§ Page extract:
>>

I'm also curious what sort of help a magic ruler shall be for Mr. Musgrove. I doubt somehow that the Lapinduce will need his services again.
-Ben
The emotion of this section really got to me. I was saying the same things as Economous to myself. But.. but... I want to hear what the boggles are going to talk about!
ReplyDeleteGreat read as always.
This was a great chapter. Really enjoying getting into the monsters' world, and seeing a variety of critters. I'd like more of that.
ReplyDeleteYou keep referring to Economous as 'the would-be fabulist,' which is getting clunky.
Also in the last paragraph, the phrase: 'a sketch of a bow' is confusing, given his occupation.
Good work.
What is it to draw something that is not meant to exist? I’ve always figured that anything I could imagine has at least the potential to exist. I may not believe it exists. I may not want it to exist (not all of my imaginings are good things). And some things that undeniably do exist, I’ve wished that they didn’t. But I’ve never come across or imagined anything that I felt was “not meant to exist.” On the other hand, I may not understand the question.

<<

§ Information supplied:
>>

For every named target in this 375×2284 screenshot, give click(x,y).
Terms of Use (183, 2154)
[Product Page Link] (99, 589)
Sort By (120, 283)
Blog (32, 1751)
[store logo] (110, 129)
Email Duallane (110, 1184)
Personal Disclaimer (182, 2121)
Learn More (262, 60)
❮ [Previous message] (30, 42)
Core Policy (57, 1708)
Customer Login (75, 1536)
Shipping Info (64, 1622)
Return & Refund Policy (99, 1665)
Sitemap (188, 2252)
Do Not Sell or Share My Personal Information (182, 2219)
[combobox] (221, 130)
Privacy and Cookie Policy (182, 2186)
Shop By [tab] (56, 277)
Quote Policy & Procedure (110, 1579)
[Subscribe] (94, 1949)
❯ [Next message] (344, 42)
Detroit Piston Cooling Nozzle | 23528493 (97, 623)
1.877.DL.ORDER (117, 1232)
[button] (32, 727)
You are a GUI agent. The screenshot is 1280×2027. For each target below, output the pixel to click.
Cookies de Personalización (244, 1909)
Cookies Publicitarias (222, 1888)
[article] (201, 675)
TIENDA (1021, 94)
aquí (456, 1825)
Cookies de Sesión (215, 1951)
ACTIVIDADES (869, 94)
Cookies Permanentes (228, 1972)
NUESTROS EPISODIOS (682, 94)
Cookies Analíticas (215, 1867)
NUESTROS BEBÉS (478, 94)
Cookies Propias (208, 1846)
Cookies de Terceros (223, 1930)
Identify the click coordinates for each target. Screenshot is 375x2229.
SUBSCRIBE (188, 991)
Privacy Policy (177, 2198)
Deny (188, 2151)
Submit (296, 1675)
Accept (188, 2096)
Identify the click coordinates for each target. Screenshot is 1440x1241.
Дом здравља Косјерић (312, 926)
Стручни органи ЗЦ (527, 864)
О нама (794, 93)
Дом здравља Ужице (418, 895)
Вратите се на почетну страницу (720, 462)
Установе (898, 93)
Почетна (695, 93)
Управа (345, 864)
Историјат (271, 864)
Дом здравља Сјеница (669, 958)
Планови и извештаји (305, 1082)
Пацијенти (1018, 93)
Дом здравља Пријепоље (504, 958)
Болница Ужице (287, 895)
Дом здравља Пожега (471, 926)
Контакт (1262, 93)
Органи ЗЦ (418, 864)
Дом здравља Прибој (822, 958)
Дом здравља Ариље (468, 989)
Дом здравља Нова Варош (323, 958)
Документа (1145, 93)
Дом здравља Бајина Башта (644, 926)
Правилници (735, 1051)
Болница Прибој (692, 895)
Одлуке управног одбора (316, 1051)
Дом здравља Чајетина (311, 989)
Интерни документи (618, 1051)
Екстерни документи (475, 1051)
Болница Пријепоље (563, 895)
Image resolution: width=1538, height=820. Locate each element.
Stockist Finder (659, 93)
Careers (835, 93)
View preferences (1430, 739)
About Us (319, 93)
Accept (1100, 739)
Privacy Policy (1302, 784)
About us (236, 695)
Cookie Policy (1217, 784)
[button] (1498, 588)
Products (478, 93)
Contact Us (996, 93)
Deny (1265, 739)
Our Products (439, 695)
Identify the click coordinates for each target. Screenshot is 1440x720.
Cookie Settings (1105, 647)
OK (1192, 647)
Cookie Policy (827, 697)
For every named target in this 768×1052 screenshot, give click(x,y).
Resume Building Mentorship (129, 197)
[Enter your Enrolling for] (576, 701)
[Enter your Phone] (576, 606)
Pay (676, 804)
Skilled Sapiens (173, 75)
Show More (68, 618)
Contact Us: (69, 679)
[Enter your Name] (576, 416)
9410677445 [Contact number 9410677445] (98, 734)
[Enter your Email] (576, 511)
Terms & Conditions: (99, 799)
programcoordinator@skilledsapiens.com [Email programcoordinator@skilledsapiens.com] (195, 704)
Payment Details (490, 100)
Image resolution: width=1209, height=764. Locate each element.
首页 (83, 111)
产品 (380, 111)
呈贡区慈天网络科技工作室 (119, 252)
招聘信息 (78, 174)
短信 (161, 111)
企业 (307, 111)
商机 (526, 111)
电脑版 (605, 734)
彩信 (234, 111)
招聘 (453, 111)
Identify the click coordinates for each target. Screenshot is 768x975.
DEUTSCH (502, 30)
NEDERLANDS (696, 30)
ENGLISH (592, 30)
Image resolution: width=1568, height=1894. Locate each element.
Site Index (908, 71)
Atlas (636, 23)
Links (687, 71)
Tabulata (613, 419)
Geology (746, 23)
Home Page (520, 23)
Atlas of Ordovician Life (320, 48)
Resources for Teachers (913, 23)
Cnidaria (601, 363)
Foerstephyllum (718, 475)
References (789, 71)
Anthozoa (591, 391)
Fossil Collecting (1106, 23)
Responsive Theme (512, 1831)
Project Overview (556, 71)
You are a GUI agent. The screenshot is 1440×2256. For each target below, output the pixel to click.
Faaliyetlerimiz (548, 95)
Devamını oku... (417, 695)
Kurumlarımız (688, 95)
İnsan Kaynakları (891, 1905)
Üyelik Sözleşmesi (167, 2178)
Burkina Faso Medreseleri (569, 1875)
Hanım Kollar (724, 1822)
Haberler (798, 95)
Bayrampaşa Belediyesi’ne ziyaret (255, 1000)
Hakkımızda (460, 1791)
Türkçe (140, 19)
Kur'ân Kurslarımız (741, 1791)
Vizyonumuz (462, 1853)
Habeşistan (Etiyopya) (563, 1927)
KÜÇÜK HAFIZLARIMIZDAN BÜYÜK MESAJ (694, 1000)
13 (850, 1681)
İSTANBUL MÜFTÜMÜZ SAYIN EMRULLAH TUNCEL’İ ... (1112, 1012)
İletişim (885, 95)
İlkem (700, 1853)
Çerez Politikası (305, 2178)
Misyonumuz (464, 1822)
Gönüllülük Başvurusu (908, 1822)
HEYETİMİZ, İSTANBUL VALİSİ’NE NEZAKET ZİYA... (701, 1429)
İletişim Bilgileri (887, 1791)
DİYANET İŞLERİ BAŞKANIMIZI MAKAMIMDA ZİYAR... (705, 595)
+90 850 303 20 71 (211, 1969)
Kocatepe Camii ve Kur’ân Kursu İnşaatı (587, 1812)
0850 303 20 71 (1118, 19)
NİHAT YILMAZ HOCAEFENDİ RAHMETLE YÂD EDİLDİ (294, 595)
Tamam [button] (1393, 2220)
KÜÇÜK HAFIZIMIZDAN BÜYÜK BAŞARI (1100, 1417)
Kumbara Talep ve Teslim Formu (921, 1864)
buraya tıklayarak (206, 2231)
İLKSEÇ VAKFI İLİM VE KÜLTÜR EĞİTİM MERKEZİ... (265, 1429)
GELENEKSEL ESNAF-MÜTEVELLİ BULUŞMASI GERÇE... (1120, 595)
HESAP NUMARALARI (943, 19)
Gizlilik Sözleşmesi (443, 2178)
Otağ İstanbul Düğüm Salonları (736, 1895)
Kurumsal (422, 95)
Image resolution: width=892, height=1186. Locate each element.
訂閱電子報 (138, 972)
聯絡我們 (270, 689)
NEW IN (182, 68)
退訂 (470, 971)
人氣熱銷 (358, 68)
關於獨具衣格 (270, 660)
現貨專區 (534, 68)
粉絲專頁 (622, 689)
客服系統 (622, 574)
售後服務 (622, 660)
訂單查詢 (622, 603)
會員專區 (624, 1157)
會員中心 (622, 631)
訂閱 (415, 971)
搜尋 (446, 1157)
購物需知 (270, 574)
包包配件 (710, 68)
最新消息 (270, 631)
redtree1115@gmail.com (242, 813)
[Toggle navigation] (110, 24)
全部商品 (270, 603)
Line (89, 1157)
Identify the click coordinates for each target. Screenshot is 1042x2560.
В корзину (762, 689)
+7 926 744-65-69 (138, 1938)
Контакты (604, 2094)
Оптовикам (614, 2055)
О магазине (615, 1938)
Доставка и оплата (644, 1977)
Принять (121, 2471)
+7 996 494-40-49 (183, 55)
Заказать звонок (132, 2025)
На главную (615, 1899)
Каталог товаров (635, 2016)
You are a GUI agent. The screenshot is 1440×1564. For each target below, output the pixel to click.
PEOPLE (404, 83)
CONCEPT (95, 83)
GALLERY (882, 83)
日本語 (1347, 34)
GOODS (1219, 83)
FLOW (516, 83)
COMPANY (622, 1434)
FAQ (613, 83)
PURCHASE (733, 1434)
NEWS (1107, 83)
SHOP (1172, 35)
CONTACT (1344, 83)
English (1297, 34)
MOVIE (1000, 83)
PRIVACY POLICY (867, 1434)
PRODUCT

<<

§ Exercise requirements:
1) Translate this sentence from the reader comments into Spanish: "What is it to draw something that is not meant to exist?"
2) Set down the reader comments word for word from "I'm also curious" up to and including "is getting clunky.".

§ Answers by item number:
1) ¿Qué significa dibujar algo que no está destinado a existir?

2)
I'm also curious what sort of help a magic ruler shall be for Mr. Musgrove. I doubt somehow that the Lapinduce will need his services again.
-Ben
The emotion of this section really got to me. I was saying the same things as Economous to myself. But.. but... I want to hear what the boggles are going to talk about!
ReplyDeleteGreat read as always.
This was a great chapter. Really enjoying getting into the monsters' world, and seeing a variety of critters. I'd like more of that.
ReplyDeleteYou keep referring to Economous as 'the would-be fabulist,' which is getting clunky.